EPrints Technical Mailing List Archive
See the EPrints wiki for instructions on how to join this mailing list and related information.
Message: #05490
< Previous (by date) | Next (by date) > | < Previous (in thread) | Next (in thread) > | Messages - Most Recent First | Threads - Most Recent First
Re: [EP-tech] subject dataset - removing subjectid from eprint
- To: "eprints-tech@ecs.soton.ac.uk" <eprints-tech@ecs.soton.ac.uk>
- Subject: Re: [EP-tech] subject dataset - removing subjectid from eprint
- From: Adam Field <Adam.Field@jisc.ac.uk>
- Date: Fri, 11 Mar 2016 14:52:15 +0000
Hi Monica
I'm not saying it would be quick, but I'd be surprised it it really took an infeasible amount of time, even on a large repository. Loading records is fairly lightweight and trivial -- it's writing
that takes time, and that would only happen for records that were changed by the script.

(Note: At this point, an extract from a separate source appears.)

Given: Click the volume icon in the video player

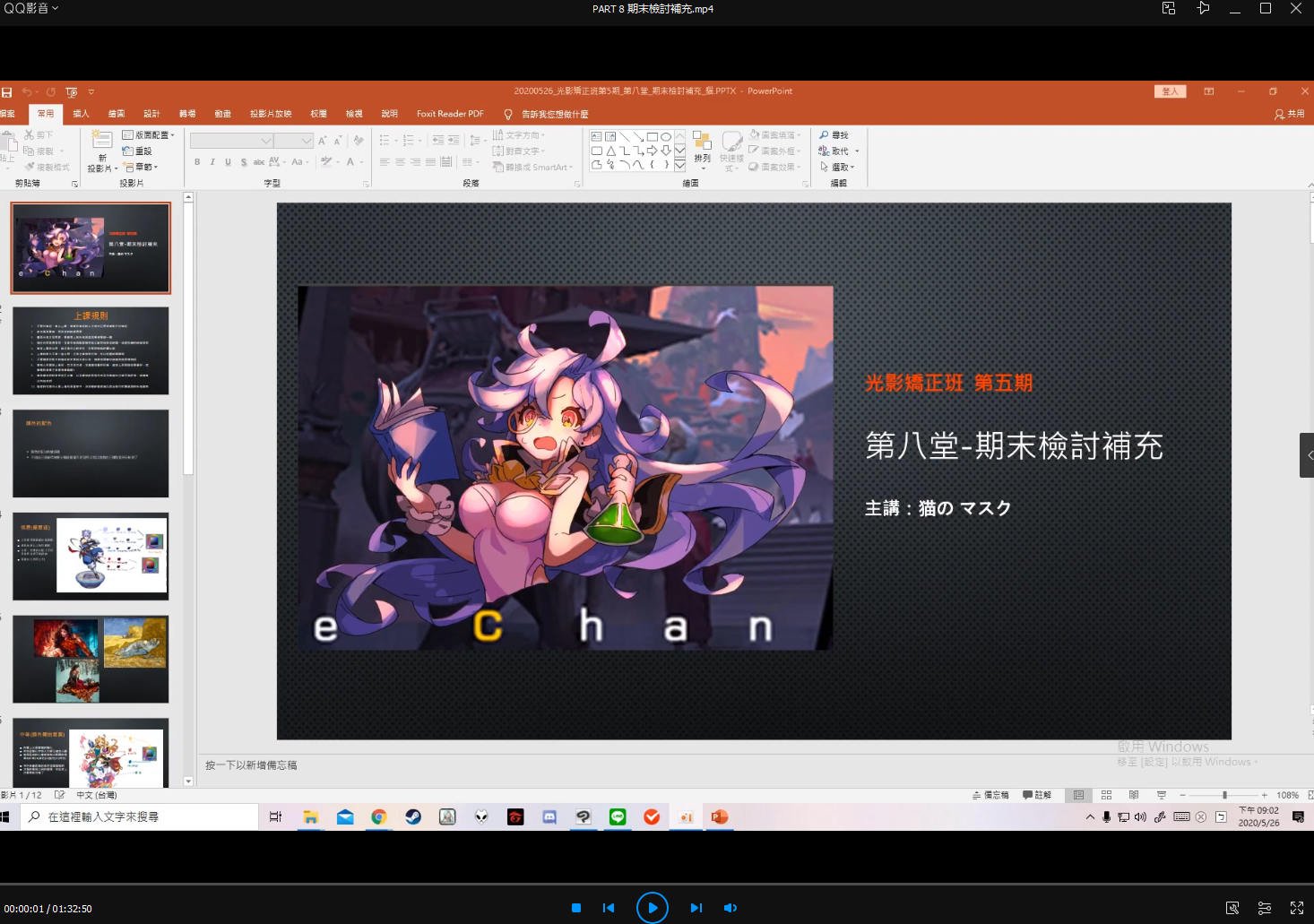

As you've identified, EPrints is trying to be 'clever' with the subject by searching for items at that level or below. Now that the subject in question has been removed from the tree, this may
be what's causing the problem. Three solutions I would consider:
* Do a record by record iterative search over the repository.

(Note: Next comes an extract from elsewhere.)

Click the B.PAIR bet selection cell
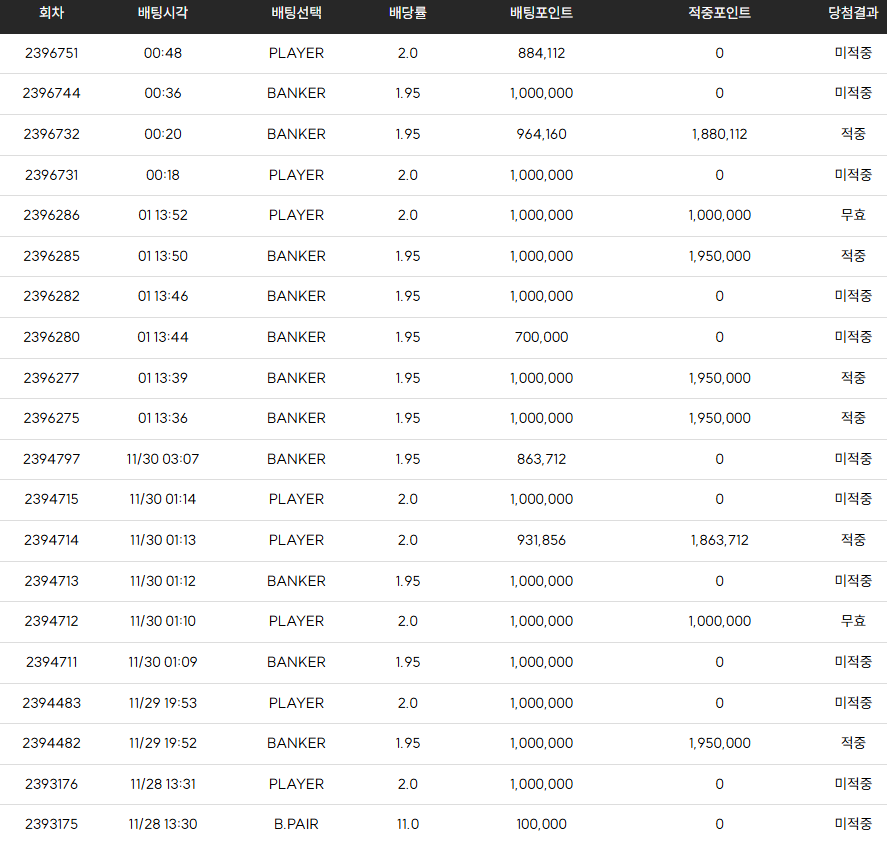The image size is (887, 842). click(296, 824)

* Reinstate the subject id using the subject editor, run the script, then remove it from the tree.
* Identify the eprintids of items that have that subject set using a mysql query, write them to a file, then write a script to load and modify each of those eprints.

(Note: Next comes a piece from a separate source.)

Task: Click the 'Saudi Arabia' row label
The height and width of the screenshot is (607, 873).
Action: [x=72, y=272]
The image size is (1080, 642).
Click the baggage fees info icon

From: <eprints-tech-bounces@ecs.soton.ac.uk> on behalf of Monica Wood <monica.wood@utas.edu.au>
Reply-To: "eprints-tech@ecs.soton.ac.uk" <eprints-tech@ecs.soton.ac.uk> Date: Thursday, 10 March 2016 23:12 To: "eprints-tech@ecs.soton.ac.uk" <eprints-tech@ecs.soton.ac.uk> Subject: Re: [EP-tech] subject dataset - removing subjectid from eprint Hi Adam,
I believe changing the search would return all the eprint items in the repository?
We have a massive repository, so I this wouldn’t be a good option.
I have now done a bulk change and set the collections metafield as empty across all thesis item types.
However to help with debugging the script, I ran it with the args: FIELDNAME = collections and SUBJECTID = theses . If either of these were incorrect the script would have returned an error.
I only did the dry-run to see what it would output, but it never got to the bit of the script where it printed anything out, which is why I’m assuming the search returned no results, therefore $list is empty.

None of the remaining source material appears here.